Andruw Jones has been released by the Dodgers.  That ill-fated project has ended and Los Angeles is lighter in the pocket for their troubles.

What is Jones worth now?  A multi year pact? Hardly.  A single year contract in the neighborhood of 10 million? Let’s hope not.

He’s worth exactly two things; a one year contract and an attitude adjustment.  From 1997 through 2006 Andruw Jones put up exceptional numbers and compiled nine gold gloves.  He stayed away from the DL, stole a number of bases and led the league in homeruns and rbis once.  More or less he enjoyed a decade of dominance in line with some of baseball’s greats. 

In 2008 Andruw showed up to Spring Training with lingering injuries, overweight and without the zeal that allows a player to hit, hit for power, run, field, throw and steal bases at record paces that had characterized his early career.  What happened?

Let’s take a look at another wonderful career that fizzled out a little too early.  From 1989 to 2001 Roberto Alomar was the overall best offensive and defensive second basemen in baseball.  He did everything you need to do to be great and because of his great run will be a strong candidate for the Hall of Fame when he becomes eligible next year.  Aside from a little incident with an umpire Alomar was often noted for his love for the game and boundless enthusiasm.  Yet like Jones, who has shown decline at the youthful age of 31, Alomar was virtually finished at 33.  How do these stars go south so quickly and at such a young age?
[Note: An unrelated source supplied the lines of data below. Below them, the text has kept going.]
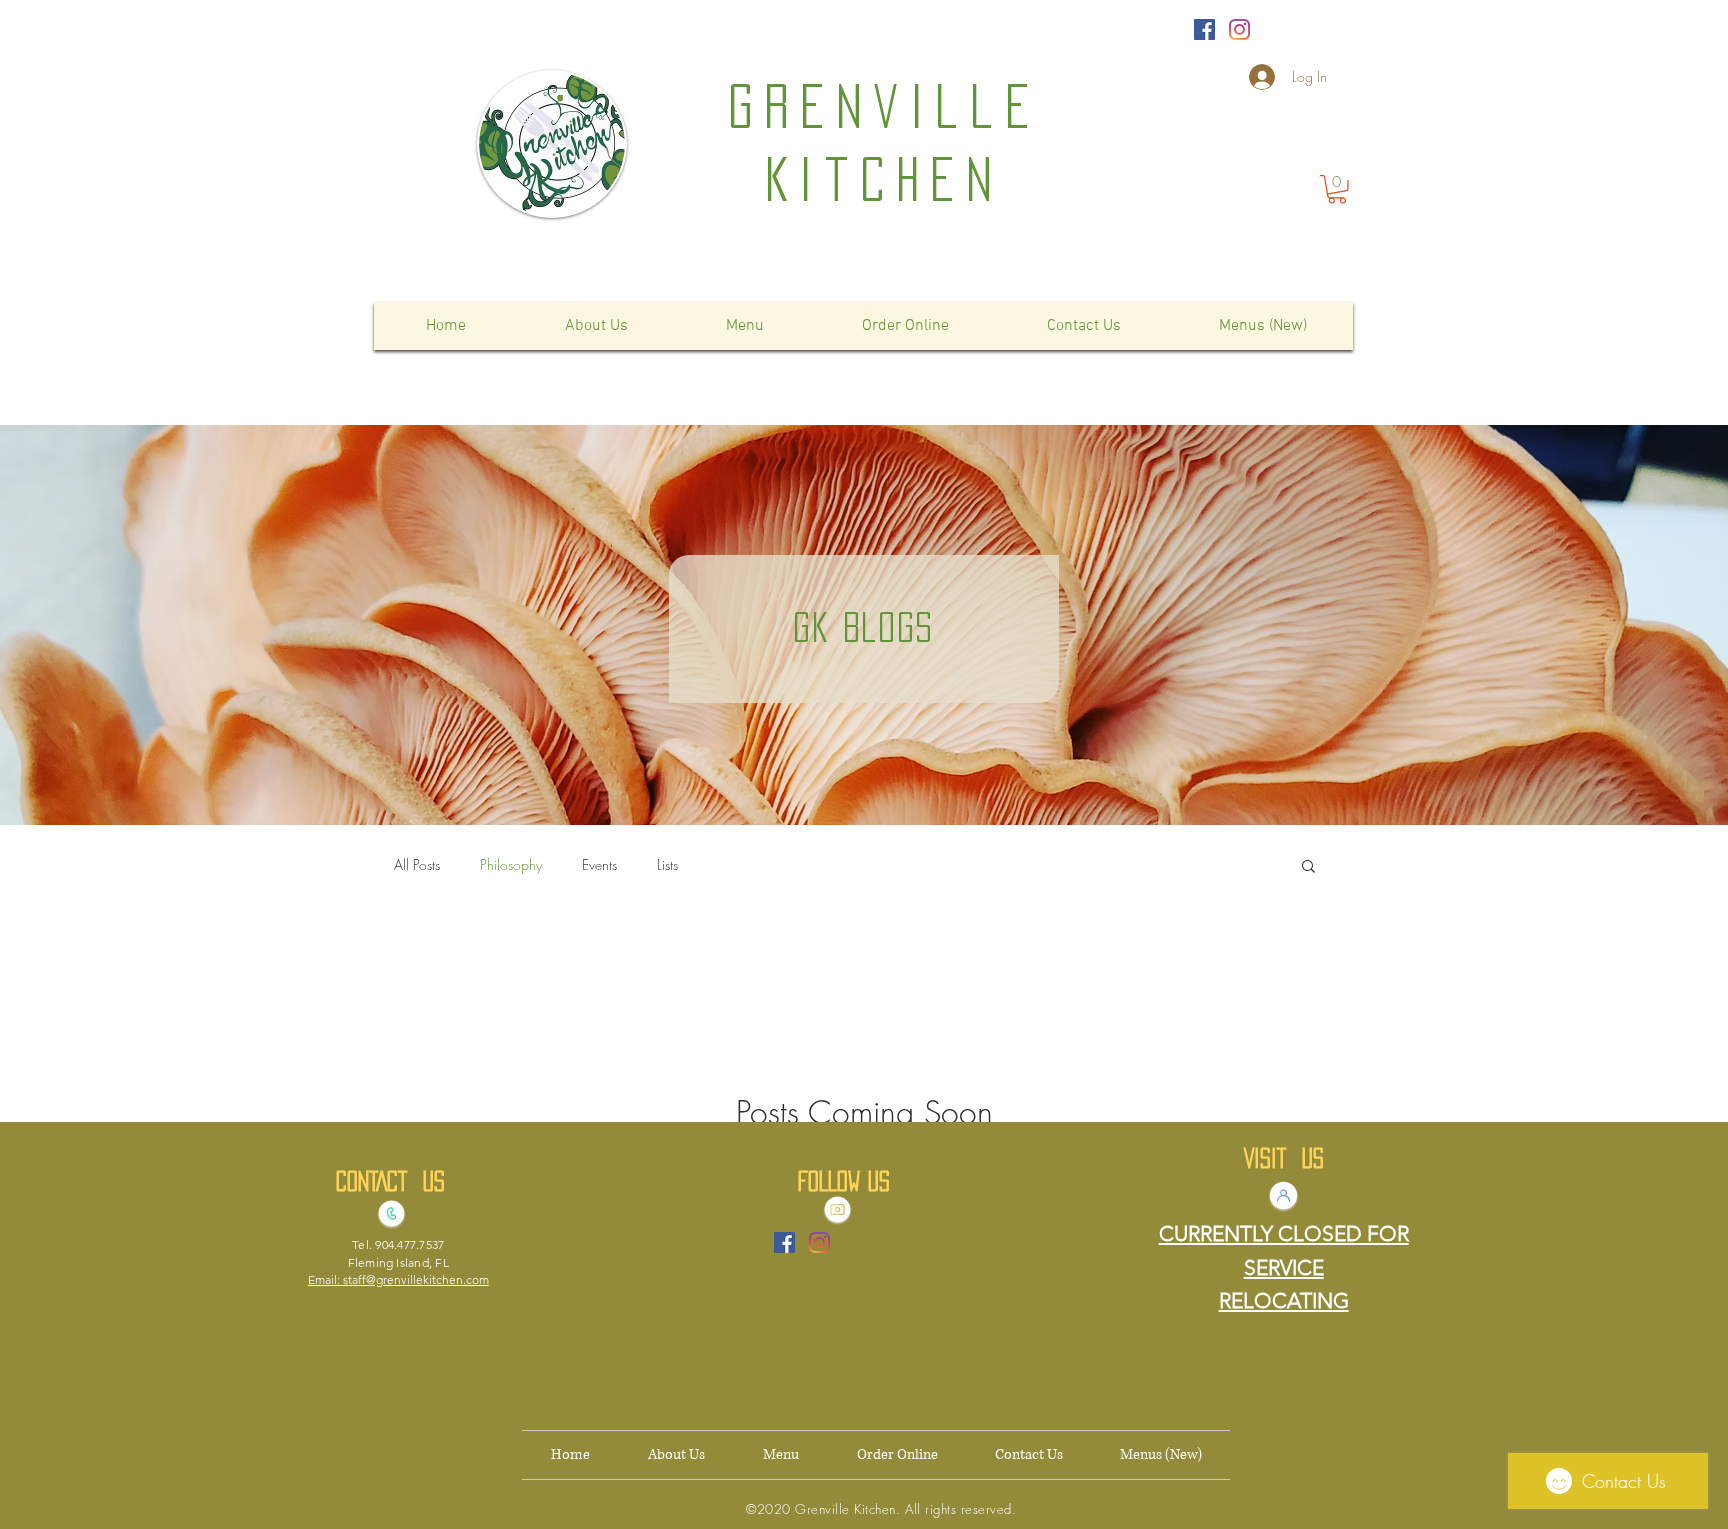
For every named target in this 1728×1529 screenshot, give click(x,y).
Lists (667, 864)
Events (599, 864)
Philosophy (511, 864)
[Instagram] (1239, 29)
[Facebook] (1204, 29)
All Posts (417, 864)
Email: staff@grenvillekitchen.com (398, 1279)
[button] (1337, 189)
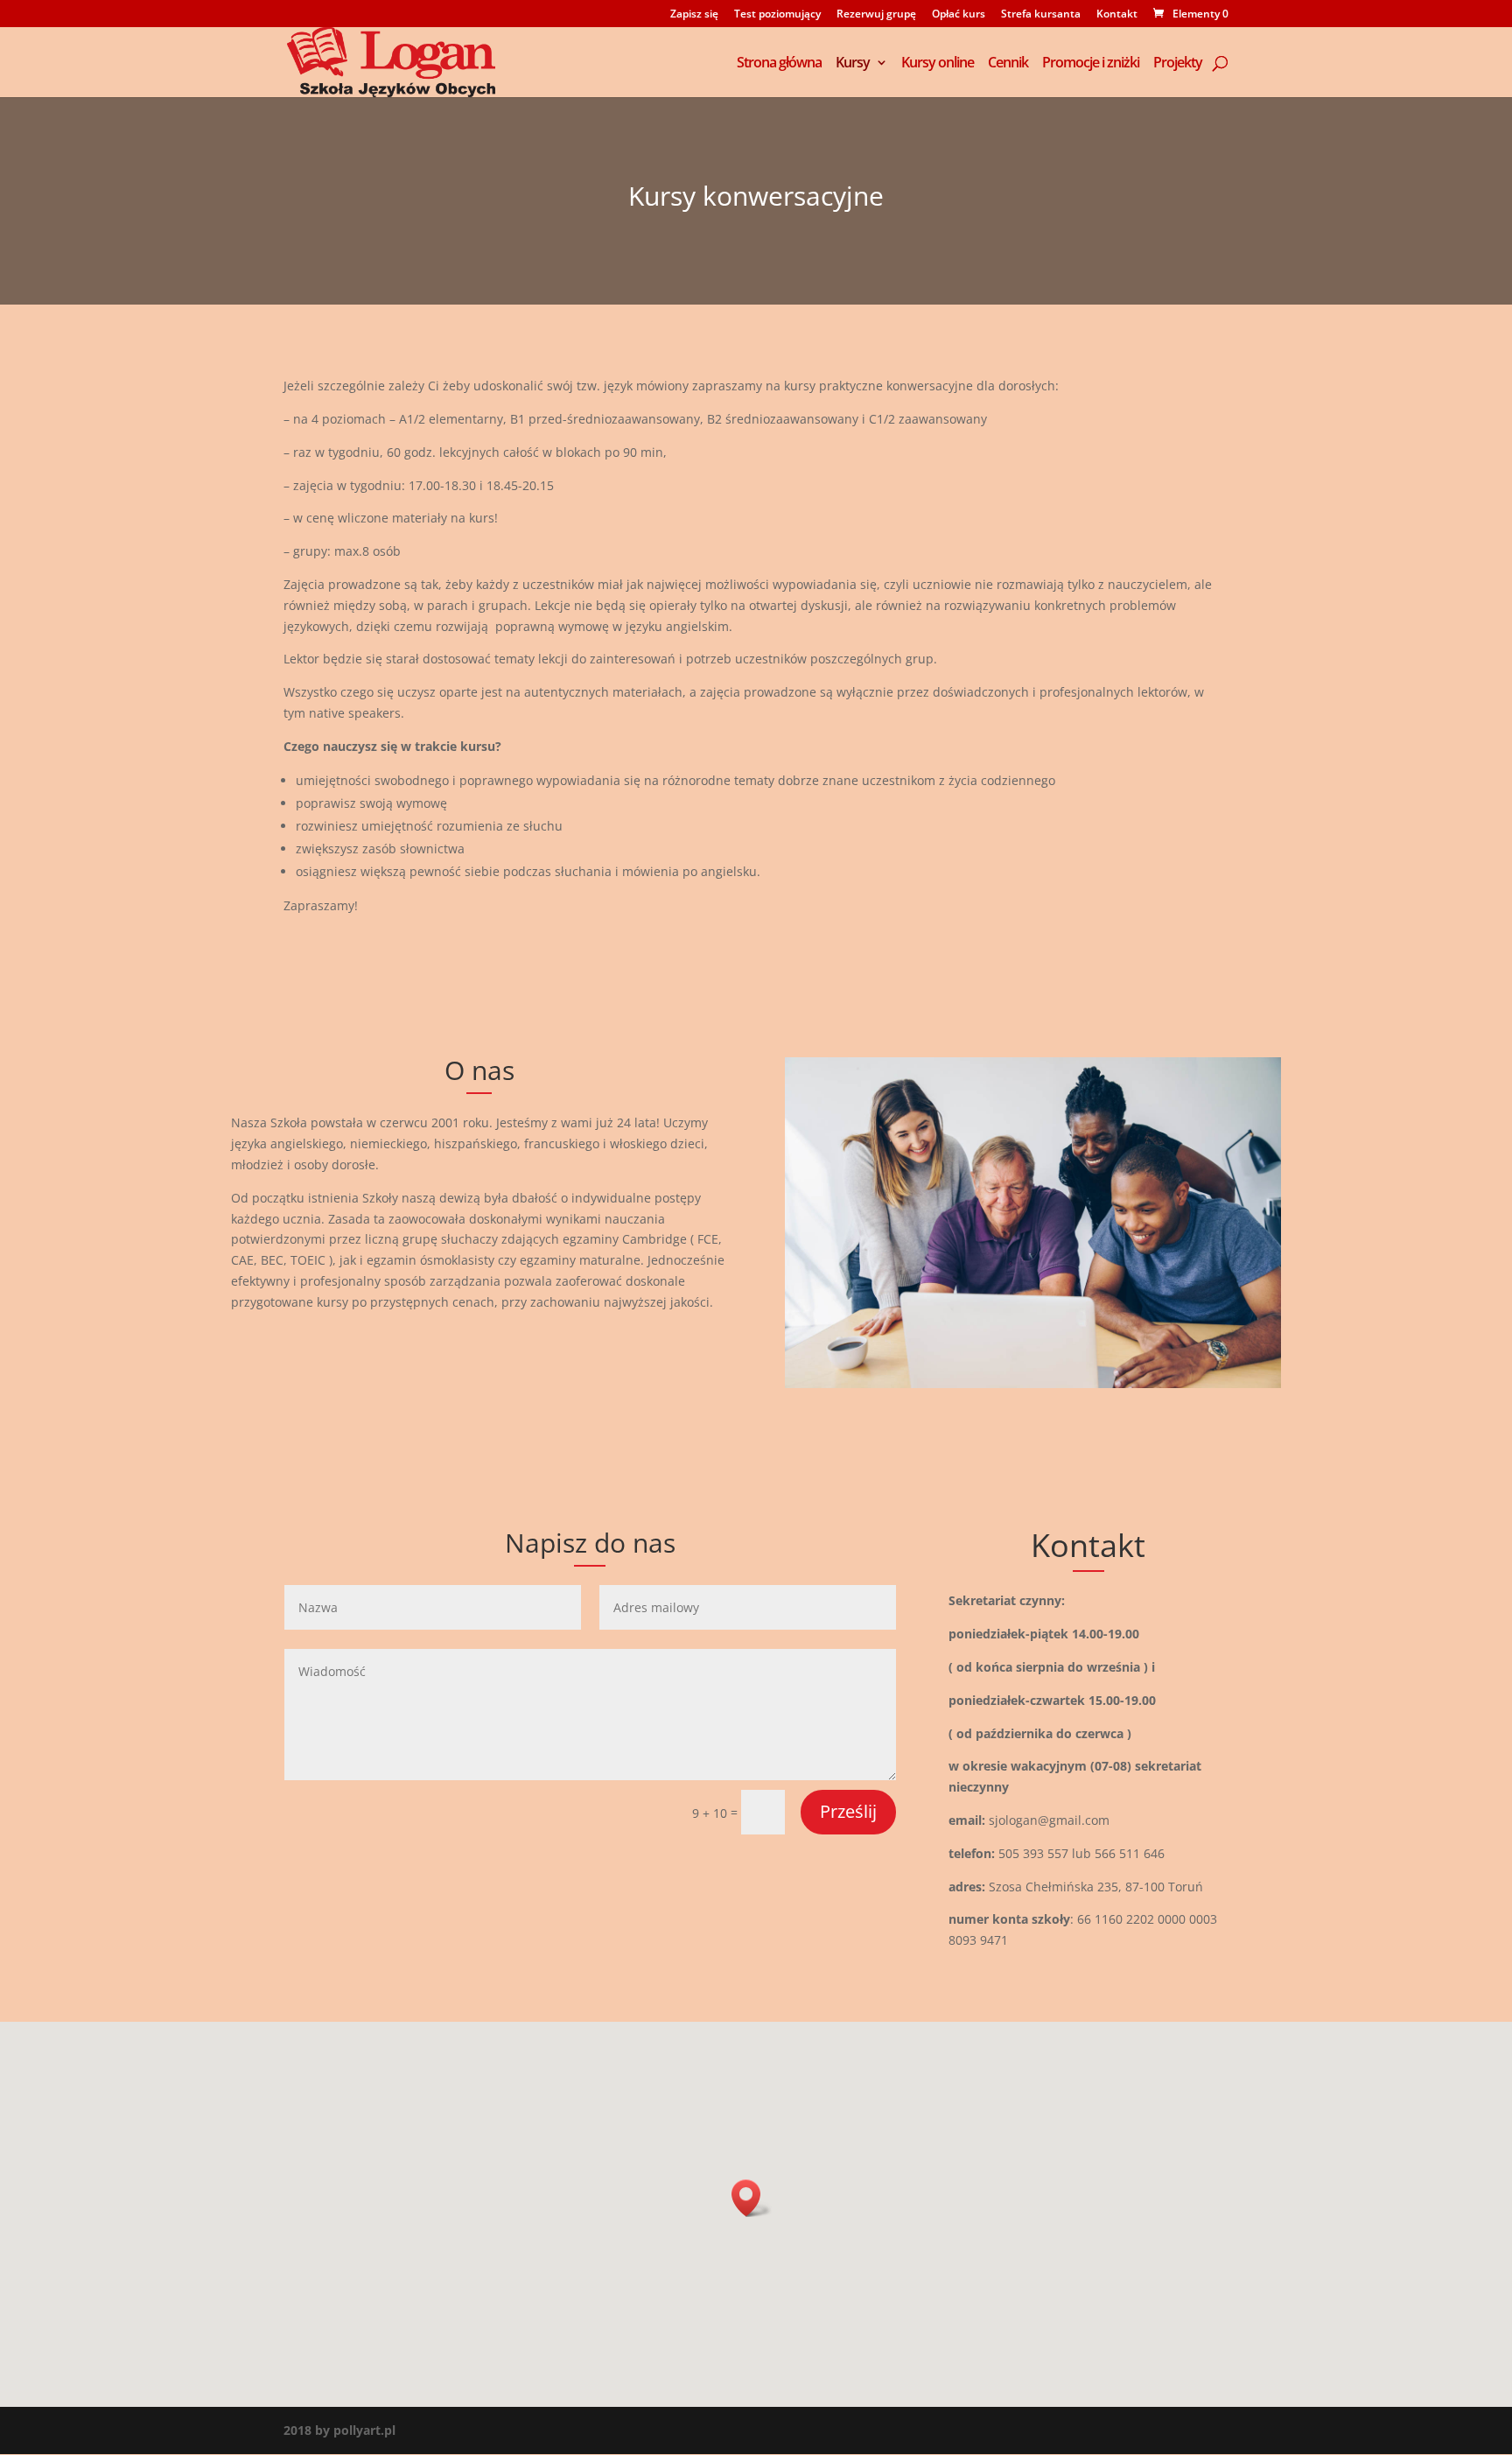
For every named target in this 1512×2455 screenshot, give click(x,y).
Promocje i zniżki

For Jones a big part of it has been his physical conditioning.  He needs to stay on top of that if he is to remain in professional baseball.  Alomar, however, was always in respectable shape.  But what seems common amongst the two is that they lost the love for baseball in their early thirties.  Alomar, the jovial young second basemen, became cranky in his early thirties.  Andruw Jones lacks effort and drive.

Jones, however, will be given the chance to turn it around.  Teams such as the Braves, the Giants or even the Yankees should think about giving Andruw a chance.  Comeback player of the year?  Let’s hope so.  



  1. welikeroywelikeroy

    I think a lot these guys get caught up in making money throughout their 20’s, and by their 30’s, that is all they care about. Along the way, they lose their love for the game. This is a very good point. Very few players remember that they are playing a kid’s game throughout their career.